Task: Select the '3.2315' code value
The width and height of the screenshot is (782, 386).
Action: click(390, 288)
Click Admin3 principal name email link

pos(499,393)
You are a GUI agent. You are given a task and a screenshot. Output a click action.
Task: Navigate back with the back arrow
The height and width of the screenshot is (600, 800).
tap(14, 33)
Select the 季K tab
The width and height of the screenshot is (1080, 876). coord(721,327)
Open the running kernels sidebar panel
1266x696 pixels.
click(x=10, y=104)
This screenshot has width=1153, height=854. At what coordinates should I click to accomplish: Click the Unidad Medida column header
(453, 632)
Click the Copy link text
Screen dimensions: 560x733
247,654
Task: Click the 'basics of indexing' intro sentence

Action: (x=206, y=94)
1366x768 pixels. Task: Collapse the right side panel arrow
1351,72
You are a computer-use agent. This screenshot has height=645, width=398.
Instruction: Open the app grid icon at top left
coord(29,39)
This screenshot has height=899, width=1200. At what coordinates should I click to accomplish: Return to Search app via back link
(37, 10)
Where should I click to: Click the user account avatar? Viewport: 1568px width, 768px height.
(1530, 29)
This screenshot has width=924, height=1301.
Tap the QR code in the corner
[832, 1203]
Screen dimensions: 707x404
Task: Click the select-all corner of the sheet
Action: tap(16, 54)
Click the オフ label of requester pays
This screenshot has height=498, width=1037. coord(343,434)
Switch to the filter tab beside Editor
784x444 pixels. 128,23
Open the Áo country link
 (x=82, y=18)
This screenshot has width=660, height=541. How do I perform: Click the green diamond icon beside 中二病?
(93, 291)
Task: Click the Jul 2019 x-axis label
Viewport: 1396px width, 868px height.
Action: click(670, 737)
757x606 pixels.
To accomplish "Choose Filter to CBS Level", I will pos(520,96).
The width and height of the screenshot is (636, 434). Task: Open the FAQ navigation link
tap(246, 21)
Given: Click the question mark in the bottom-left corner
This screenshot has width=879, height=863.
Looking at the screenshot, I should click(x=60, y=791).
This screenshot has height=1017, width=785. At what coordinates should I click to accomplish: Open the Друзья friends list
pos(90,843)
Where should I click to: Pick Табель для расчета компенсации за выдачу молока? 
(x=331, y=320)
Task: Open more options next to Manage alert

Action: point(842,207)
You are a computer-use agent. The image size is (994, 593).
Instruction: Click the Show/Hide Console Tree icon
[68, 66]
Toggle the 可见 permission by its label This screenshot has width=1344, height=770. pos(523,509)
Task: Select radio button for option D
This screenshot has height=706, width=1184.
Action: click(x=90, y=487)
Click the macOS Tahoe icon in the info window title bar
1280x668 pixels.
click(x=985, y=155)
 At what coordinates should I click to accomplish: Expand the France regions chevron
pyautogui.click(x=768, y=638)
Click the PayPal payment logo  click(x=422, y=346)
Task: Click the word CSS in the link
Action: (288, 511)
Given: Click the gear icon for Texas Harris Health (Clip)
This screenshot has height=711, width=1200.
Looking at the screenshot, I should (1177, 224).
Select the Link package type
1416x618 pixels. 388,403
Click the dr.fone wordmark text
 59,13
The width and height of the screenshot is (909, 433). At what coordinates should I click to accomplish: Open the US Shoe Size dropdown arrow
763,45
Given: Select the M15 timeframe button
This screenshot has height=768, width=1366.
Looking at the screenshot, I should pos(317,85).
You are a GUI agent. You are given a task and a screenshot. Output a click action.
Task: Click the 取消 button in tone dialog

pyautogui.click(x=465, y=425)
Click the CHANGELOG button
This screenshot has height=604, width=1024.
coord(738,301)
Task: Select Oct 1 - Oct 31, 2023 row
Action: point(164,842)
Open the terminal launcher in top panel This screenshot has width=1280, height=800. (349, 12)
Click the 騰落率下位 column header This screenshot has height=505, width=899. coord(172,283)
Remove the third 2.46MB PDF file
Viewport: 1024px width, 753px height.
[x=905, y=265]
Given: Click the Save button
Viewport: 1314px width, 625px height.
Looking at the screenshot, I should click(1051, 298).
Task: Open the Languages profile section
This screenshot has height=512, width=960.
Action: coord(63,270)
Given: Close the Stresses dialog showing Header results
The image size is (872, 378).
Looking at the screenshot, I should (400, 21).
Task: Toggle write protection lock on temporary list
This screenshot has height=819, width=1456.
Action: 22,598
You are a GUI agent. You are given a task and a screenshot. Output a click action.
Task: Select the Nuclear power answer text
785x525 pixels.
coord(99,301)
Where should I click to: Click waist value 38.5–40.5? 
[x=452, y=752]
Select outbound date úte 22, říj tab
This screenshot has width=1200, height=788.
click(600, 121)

Aim of the exercise
Each record must appear again, word for word.

Task result
Task: Select the '3.2315' code value
The width and height of the screenshot is (782, 386).
Action: click(390, 288)
Click Admin3 principal name email link

pos(499,393)
You are a GUI agent. You are given a task and a screenshot. Output a click action.
Task: Navigate back with the back arrow
The height and width of the screenshot is (600, 800).
tap(14, 33)
Select the 季K tab
The width and height of the screenshot is (1080, 876). coord(721,327)
Open the running kernels sidebar panel
1266x696 pixels.
click(x=10, y=104)
This screenshot has width=1153, height=854. At what coordinates should I click to accomplish: Click the Unidad Medida column header
(453, 632)
Click the Copy link text
Screen dimensions: 560x733
247,654
Task: Click the 'basics of indexing' intro sentence

Action: (x=206, y=94)
1366x768 pixels. Task: Collapse the right side panel arrow
1351,72
You are a computer-use agent. This screenshot has height=645, width=398.
Instruction: Open the app grid icon at top left
coord(29,39)
This screenshot has height=899, width=1200. At what coordinates should I click to accomplish: Return to Search app via back link
(37, 10)
Where should I click to: Click the user account avatar? Viewport: 1568px width, 768px height.
(1530, 29)
This screenshot has width=924, height=1301.
Tap the QR code in the corner
[832, 1203]
Screen dimensions: 707x404
Task: Click the select-all corner of the sheet
Action: tap(16, 54)
Click the オフ label of requester pays
This screenshot has height=498, width=1037. coord(343,434)
Switch to the filter tab beside Editor
784x444 pixels. 128,23
Open the Áo country link
 (x=82, y=18)
This screenshot has width=660, height=541. How do I perform: Click the green diamond icon beside 中二病?
(93, 291)
Task: Click the Jul 2019 x-axis label
Viewport: 1396px width, 868px height.
Action: click(670, 737)
757x606 pixels.
To accomplish "Choose Filter to CBS Level", I will pos(520,96).
The width and height of the screenshot is (636, 434). Task: Open the FAQ navigation link
tap(246, 21)
Given: Click the question mark in the bottom-left corner
This screenshot has width=879, height=863.
Looking at the screenshot, I should click(x=60, y=791).
This screenshot has height=1017, width=785. At what coordinates should I click to accomplish: Open the Друзья friends list
pos(90,843)
Where should I click to: Pick Табель для расчета компенсации за выдачу молока? 
(x=331, y=320)
Task: Open more options next to Manage alert

Action: point(842,207)
You are a computer-use agent. The image size is (994, 593).
Instruction: Click the Show/Hide Console Tree icon
[68, 66]
Toggle the 可见 permission by its label This screenshot has width=1344, height=770. pos(523,509)
Task: Select radio button for option D
This screenshot has height=706, width=1184.
Action: click(x=90, y=487)
Click the macOS Tahoe icon in the info window title bar
1280x668 pixels.
click(x=985, y=155)
 At what coordinates should I click to accomplish: Expand the France regions chevron
pyautogui.click(x=768, y=638)
Click the PayPal payment logo  click(x=422, y=346)
Task: Click the word CSS in the link
Action: (288, 511)
Given: Click the gear icon for Texas Harris Health (Clip)
This screenshot has height=711, width=1200.
Looking at the screenshot, I should (1177, 224).
Select the Link package type
1416x618 pixels. 388,403
Click the dr.fone wordmark text
 59,13
The width and height of the screenshot is (909, 433). At what coordinates should I click to accomplish: Open the US Shoe Size dropdown arrow
763,45
Given: Select the M15 timeframe button
This screenshot has height=768, width=1366.
Looking at the screenshot, I should pos(317,85).
You are a GUI agent. You are given a task and a screenshot. Output a click action.
Task: Click the 取消 button in tone dialog

pyautogui.click(x=465, y=425)
Click the CHANGELOG button
This screenshot has height=604, width=1024.
coord(738,301)
Task: Select Oct 1 - Oct 31, 2023 row
Action: point(164,842)
Open the terminal launcher in top panel This screenshot has width=1280, height=800. (349, 12)
Click the 騰落率下位 column header This screenshot has height=505, width=899. coord(172,283)
Remove the third 2.46MB PDF file
Viewport: 1024px width, 753px height.
[x=905, y=265]
Given: Click the Save button
Viewport: 1314px width, 625px height.
Looking at the screenshot, I should click(1051, 298).
Task: Open the Languages profile section
This screenshot has height=512, width=960.
Action: coord(63,270)
Given: Close the Stresses dialog showing Header results
The image size is (872, 378).
Looking at the screenshot, I should (400, 21).
Task: Toggle write protection lock on temporary list
This screenshot has height=819, width=1456.
Action: 22,598
You are a GUI agent. You are given a task and a screenshot. Output a click action.
Task: Select the Nuclear power answer text
785x525 pixels.
coord(99,301)
Where should I click to: Click waist value 38.5–40.5? 
[x=452, y=752]
Select outbound date úte 22, říj tab
This screenshot has width=1200, height=788.
click(600, 121)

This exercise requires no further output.